Array columns support indexing with Generalized Inverted Index, GIN, that allows for fast searches on membership and intersection. Because we mostly search for memebership, array column could be performant enough for our purposes.
To have comparable results, we enabled timescaledb in same fashion as in our other experiment.
To add new column
alter table messages2 add column packages text;
To populate it
update messages2 set packages=t_agg.p_agg from (select msg, array_agg(package) as p_agg from package_messages group by msg) as t_agg where messages.id=t_agg.msg;
We need to enable the btree_gin extension to be able to create index with array as well as timestamp
CREATE EXTENSION btree_gin;
To create the index
CREATE INDEX idx_msg_user on "messages2" USING GIN ("timestamp", "packages");
To help reuse our testing script, we setup postgrest locally
podman run --rm --net=host -p 3000:3000 -e PGRST_DB_URI=$DBURI -e PGRST_DB_ANON_ROLE="datagrepper" -e PGRST_MAX_ROWS=25 postgrest/postgrest:v7.0.
Because we focused only on package queries, as user colun couldn’t be populated due to constraints on size, we chose two as representative.
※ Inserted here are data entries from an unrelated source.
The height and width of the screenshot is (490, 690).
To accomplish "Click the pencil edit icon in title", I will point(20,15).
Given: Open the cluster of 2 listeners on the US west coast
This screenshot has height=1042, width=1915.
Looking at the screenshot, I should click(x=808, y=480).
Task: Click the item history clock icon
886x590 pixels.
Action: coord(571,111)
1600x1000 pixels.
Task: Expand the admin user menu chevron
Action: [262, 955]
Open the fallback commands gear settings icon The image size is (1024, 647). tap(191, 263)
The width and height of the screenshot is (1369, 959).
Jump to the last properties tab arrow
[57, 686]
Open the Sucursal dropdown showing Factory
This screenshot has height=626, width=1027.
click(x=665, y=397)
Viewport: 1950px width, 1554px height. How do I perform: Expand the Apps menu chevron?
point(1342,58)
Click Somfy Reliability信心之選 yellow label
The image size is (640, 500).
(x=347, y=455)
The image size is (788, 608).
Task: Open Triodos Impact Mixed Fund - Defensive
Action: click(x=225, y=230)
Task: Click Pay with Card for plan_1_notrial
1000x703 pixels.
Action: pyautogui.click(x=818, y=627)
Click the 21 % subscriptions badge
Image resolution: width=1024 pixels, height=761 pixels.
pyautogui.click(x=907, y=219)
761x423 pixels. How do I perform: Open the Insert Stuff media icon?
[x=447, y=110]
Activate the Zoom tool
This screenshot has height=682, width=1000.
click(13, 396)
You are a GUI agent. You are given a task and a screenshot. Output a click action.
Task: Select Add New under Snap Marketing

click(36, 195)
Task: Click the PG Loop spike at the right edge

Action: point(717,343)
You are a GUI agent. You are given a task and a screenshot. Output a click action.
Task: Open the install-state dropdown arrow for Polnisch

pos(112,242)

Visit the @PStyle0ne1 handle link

There is implicit limit to return just 25 rows.
A simple membership:
A simple membership ordered by time.
Querying just the package membership¶
The queries were surprisingly fast, with maximum under 4 seconds and mean around half a second. This encouraged us to do further experiments.
test_filter_by_package Requests: 300, pass: 300, fail: 0, exception: 0 For pass requests: Request per Second - mean: 3.63 Time per Request - mean: 0.522946, min: 0.000000, max: 3.907548
Querying just the package membership ordered by timestamp desc¶
Usually we want to see most recent messages. So we ammended the query, to include “order by timestamp desc”. The result was less encouraging, with longest succesful query taking more than 90 seconds and several timing out.
This seems to be the result of GIN index not supporting order in the index.
test_filter_by_package Requests: 300, pass: 280, fail: 0, exception: 20 For pass requests: Request per Second - mean: 0.53 Time per Request - mean: 7.474040, min: 0.000000, max: 99.880939
While array support seems interesting, and for simple queries very fast, indexes that require ordering don’t seem to be supported. This makes strong case against using them.